There is no redemptive feature to be found here, and frankly, the second star in my rating is there only as a wistful nod to this author’s earlier works. I recommend this book to anyone forced to purchase something for a horny, obnoxious male that wants a socially acceptable way to read porn. That’s it.

Alpha and Omega, by Harry Turtledove****

I greatly enjoyed We Install and Other Stories when it came out a few years ago, and so when Turtledove’s name came up again, I pounced on the chance to read and review Alpha and Omega. Thanks go to Net Galley and Random House Ballantine. This book will be available to the public Tuesday, July 2, 2019.

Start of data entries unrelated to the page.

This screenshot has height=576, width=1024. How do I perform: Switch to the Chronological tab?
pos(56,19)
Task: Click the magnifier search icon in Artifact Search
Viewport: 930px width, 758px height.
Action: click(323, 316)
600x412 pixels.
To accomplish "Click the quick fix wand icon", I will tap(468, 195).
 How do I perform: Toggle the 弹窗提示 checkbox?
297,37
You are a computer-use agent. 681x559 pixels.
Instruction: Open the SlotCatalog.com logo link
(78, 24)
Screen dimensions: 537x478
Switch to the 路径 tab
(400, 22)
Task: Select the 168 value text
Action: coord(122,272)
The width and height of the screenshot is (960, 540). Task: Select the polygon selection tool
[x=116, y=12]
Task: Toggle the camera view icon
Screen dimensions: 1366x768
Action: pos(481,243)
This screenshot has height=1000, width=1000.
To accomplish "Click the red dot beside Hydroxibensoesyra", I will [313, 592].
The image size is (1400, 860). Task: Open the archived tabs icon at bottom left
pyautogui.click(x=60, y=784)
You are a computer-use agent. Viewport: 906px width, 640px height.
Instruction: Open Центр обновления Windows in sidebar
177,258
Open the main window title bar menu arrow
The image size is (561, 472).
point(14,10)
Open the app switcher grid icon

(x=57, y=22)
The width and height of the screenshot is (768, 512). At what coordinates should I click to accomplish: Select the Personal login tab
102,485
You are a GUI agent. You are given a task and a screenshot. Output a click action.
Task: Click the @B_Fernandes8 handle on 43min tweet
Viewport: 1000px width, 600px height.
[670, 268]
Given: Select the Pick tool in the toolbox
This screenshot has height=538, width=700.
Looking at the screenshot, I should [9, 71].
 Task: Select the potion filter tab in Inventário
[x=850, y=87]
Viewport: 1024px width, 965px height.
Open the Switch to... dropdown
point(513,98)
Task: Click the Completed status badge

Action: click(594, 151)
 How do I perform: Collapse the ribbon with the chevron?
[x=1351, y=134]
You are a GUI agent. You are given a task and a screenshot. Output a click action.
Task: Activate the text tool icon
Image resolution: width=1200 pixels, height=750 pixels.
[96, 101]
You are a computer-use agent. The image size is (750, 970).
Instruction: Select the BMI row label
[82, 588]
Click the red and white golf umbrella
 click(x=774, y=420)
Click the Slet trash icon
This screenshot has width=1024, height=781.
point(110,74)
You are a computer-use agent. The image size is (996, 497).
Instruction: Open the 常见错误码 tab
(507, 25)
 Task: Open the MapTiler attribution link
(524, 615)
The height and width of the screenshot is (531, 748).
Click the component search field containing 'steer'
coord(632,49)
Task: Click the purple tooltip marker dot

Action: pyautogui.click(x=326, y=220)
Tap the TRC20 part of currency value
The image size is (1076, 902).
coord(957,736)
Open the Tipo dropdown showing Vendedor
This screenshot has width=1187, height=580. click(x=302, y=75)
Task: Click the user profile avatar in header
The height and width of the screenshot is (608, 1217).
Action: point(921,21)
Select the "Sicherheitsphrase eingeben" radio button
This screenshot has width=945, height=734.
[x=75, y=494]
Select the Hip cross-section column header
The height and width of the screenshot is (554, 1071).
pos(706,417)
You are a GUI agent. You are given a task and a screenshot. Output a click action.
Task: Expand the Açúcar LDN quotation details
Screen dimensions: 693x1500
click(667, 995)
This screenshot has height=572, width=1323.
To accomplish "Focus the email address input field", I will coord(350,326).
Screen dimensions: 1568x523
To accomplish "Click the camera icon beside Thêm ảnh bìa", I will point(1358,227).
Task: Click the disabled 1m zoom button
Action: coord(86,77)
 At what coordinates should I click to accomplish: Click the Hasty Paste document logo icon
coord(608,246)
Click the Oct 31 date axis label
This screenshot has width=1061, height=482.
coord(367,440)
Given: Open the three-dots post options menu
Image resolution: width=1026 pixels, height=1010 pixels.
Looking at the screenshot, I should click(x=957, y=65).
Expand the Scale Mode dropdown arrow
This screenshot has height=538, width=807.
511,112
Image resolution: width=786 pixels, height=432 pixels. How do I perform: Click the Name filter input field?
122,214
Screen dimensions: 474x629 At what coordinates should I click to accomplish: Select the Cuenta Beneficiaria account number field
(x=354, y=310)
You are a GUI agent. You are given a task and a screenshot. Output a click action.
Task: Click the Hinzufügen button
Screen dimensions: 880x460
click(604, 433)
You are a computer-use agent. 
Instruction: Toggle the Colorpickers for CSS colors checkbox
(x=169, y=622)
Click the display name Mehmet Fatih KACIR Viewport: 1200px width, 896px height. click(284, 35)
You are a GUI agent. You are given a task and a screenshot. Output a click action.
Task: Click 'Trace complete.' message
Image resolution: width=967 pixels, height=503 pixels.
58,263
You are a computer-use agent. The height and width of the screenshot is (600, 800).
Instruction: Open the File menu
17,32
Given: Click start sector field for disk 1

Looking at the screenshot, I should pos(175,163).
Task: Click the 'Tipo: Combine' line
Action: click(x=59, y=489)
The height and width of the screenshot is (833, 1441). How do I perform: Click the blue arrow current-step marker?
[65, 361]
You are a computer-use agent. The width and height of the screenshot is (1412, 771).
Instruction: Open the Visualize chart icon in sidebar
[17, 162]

The Dome of the Rock, an ancient Islamic shrine, is about to be relocated so that the Jewish Third Temple may rise in its place. As the story commences, a rare, completely red heifer has been identified and will be used as a sacrifice for the occasion. Chaim, a youngster who has raised Rosie and regards her as a pet, is not entirely on board, but he is just one kid, and he has no authority at all.

Until he does.

Turtledove is a master writer of alternative history, which I confess isn’t my usual wheelhouse, but I do love me some old school science fiction now and then, and this book is that, too. A three-way conflict develops between the Orthodox Jews of Israel; the Muslim Grand Mufti—and the Islamic nations with which he is aligned—and the evangelical Christians of the American South, led by the Reverend Stark. Archaeologist Eric Katz, a secular Jew with no religious axe to grind, provides the reader with an objective, every-man perspective, accompanied by his girlfriend, Orly.

If I could change one thing about this story, I’d like to see a female character developed well outside of the traditional pigeonholes; journalist Gabriella almost gets there but doesn’t. However, this is an issue that’s endemic to the genre.

All told, the miracles that unfold within this witty tale are delightfully provocative; this is a story that will rocket to the top of the banned book list, and you’ll want to know why. I recommend it to fans of the genre.